■ **TASK INPUTS**
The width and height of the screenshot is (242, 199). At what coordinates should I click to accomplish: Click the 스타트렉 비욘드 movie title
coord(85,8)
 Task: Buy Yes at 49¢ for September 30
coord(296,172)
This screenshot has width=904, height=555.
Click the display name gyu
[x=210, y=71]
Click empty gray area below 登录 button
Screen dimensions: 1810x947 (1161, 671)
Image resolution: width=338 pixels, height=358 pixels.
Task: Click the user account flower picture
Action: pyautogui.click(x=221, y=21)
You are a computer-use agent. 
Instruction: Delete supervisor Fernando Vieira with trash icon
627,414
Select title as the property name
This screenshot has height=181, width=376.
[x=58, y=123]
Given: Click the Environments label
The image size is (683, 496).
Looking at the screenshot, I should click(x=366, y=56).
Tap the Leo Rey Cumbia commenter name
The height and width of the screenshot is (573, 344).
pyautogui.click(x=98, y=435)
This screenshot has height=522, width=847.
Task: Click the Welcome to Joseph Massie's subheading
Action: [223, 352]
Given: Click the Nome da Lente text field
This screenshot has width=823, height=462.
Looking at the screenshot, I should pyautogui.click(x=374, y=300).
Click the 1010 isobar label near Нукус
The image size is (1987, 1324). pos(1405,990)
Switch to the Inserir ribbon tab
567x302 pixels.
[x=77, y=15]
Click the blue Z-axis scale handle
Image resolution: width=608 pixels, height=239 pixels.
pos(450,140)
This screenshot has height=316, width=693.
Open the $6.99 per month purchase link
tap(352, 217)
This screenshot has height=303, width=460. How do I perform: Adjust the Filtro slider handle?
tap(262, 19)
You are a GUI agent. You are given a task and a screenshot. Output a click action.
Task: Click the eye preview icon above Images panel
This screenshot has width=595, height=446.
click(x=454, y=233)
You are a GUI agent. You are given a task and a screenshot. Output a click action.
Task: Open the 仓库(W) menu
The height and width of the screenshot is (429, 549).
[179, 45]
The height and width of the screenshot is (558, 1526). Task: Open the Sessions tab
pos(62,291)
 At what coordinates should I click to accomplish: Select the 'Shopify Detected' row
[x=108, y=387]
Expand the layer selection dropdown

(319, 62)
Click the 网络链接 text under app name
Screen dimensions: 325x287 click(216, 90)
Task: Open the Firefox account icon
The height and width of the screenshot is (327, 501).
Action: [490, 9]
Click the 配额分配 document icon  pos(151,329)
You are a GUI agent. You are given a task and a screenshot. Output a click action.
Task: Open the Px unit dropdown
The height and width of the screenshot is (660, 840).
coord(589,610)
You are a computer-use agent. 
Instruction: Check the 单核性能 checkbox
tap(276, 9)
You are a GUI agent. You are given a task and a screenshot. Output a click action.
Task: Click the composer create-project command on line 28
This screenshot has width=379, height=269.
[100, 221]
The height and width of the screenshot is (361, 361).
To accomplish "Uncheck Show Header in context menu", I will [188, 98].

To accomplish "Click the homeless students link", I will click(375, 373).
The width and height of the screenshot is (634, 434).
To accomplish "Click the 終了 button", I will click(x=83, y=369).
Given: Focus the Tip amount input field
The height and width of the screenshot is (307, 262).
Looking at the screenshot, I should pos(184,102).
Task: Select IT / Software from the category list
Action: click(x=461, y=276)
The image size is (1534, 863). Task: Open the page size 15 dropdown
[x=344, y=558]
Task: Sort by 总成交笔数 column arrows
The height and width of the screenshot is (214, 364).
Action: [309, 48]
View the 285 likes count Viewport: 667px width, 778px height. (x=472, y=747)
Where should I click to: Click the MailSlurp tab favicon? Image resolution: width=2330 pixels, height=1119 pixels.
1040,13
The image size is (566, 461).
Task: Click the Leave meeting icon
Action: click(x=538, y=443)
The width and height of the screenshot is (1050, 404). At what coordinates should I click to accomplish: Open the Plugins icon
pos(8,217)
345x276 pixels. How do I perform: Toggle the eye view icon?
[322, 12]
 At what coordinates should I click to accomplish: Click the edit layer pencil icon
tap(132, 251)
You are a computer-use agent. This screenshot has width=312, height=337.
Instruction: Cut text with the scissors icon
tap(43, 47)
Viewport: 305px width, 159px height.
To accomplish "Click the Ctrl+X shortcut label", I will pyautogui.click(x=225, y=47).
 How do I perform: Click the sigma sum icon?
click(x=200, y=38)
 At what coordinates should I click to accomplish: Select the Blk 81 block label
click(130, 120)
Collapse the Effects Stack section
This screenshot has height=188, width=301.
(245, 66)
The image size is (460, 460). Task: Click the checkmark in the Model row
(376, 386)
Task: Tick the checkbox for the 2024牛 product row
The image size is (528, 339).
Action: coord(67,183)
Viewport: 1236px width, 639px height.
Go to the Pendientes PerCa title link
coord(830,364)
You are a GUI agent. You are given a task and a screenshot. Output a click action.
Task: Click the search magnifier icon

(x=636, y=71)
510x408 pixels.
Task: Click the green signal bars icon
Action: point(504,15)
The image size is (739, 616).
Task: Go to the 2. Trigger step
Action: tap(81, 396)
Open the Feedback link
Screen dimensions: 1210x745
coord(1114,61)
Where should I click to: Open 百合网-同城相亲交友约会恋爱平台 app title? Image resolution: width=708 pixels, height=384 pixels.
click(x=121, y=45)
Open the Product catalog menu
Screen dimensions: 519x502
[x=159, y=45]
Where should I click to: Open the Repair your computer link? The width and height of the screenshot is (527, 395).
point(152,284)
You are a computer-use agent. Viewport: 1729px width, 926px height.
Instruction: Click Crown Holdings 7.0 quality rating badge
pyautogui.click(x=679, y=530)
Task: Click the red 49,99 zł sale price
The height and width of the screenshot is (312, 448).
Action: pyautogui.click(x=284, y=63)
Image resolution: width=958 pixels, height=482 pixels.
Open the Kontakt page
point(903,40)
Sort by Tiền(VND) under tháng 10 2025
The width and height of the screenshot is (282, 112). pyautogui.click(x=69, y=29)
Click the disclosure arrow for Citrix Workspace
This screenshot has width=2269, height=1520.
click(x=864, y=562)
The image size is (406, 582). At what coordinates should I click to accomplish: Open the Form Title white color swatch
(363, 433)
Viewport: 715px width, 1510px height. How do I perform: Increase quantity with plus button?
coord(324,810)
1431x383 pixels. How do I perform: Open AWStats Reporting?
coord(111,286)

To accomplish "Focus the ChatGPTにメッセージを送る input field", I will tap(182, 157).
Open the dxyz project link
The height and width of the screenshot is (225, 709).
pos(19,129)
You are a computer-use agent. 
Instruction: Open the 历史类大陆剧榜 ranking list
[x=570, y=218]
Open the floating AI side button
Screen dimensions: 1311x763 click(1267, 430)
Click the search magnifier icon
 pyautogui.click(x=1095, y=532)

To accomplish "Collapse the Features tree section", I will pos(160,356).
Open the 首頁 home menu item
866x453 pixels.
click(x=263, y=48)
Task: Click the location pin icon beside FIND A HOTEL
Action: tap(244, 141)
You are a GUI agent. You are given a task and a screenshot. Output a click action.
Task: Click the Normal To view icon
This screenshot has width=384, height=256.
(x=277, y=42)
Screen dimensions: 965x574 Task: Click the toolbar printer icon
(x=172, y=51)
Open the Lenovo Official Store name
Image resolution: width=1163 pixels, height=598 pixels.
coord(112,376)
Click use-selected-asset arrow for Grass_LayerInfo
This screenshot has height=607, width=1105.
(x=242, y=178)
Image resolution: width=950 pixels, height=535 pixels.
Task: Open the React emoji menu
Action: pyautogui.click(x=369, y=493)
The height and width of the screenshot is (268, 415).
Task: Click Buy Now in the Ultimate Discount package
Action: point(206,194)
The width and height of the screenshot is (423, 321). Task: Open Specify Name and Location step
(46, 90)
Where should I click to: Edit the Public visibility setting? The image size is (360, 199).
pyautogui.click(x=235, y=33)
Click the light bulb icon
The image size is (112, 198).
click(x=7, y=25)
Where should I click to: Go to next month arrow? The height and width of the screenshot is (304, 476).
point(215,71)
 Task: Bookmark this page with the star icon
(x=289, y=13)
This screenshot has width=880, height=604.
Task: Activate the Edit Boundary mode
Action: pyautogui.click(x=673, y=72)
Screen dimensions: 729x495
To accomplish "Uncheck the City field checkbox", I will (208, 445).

■ **EXERCISE GOAL**
Lay out the entries as a JSON list of strings, one string per line and no blank lines, beginning at the line that contains "Viewport: 715px width, 1510px" and stopping after the line that contains "point(215,71)".

■ **TASK RESULT**
[
  "Viewport: 715px width, 1510px height. How do I perform: Increase quantity with plus button?",
  "coord(324,810)",
  "1431x383 pixels. How do I perform: Open AWStats Reporting?",
  "coord(111,286)",
  "To accomplish \"Focus the ChatGPTにメッセージを送る input field\", I will tap(182, 157).",
  "Open the dxyz project link",
  "The height and width of the screenshot is (225, 709).",
  "pos(19,129)",
  "You are a computer-use agent. ",
  "Instruction: Open the 历史类大陆剧榜 ranking list",
  "[x=570, y=218]",
  "Open the floating AI side button",
  "Screen dimensions: 1311x763 click(1267, 430)",
  "Click the search magnifier icon",
  " pyautogui.click(x=1095, y=532)",
  "To accomplish \"Collapse the Features tree section\", I will pos(160,356).",
  "Open the 首頁 home menu item",
  "866x453 pixels.",
  "click(x=263, y=48)",
  "Task: Click the location pin icon beside FIND A HOTEL",
  "Action: tap(244, 141)",
  "You are a GUI agent. You are given a task and a screenshot. Output a click action.",
  "Task: Click the Normal To view icon",
  "This screenshot has width=384, height=256.",
  "(x=277, y=42)",
  "Screen dimensions: 965x574 Task: Click the toolbar printer icon",
  "(x=172, y=51)",
  "Open the Lenovo Official Store name",
  "Image resolution: width=1163 pixels, height=598 pixels.",
  "coord(112,376)",
  "Click use-selected-asset arrow for Grass_LayerInfo",
  "This screenshot has height=607, width=1105.",
  "(x=242, y=178)",
  "Image resolution: width=950 pixels, height=535 pixels.",
  "Task: Open the React emoji menu",
  "Action: pyautogui.click(x=369, y=493)",
  "The height and width of the screenshot is (268, 415).",
  "Task: Click Buy Now in the Ultimate Discount package",
  "Action: point(206,194)",
  "The width and height of the screenshot is (423, 321). Task: Open Specify Name and Location step",
  "(46, 90)",
  "Where should I click to: Edit the Public visibility setting? The image size is (360, 199).",
  "pyautogui.click(x=235, y=33)",
  "Click the light bulb icon",
  "The image size is (112, 198).",
  "click(x=7, y=25)",
  "Where should I click to: Go to next month arrow? The height and width of the screenshot is (304, 476).",
  "point(215,71)"
]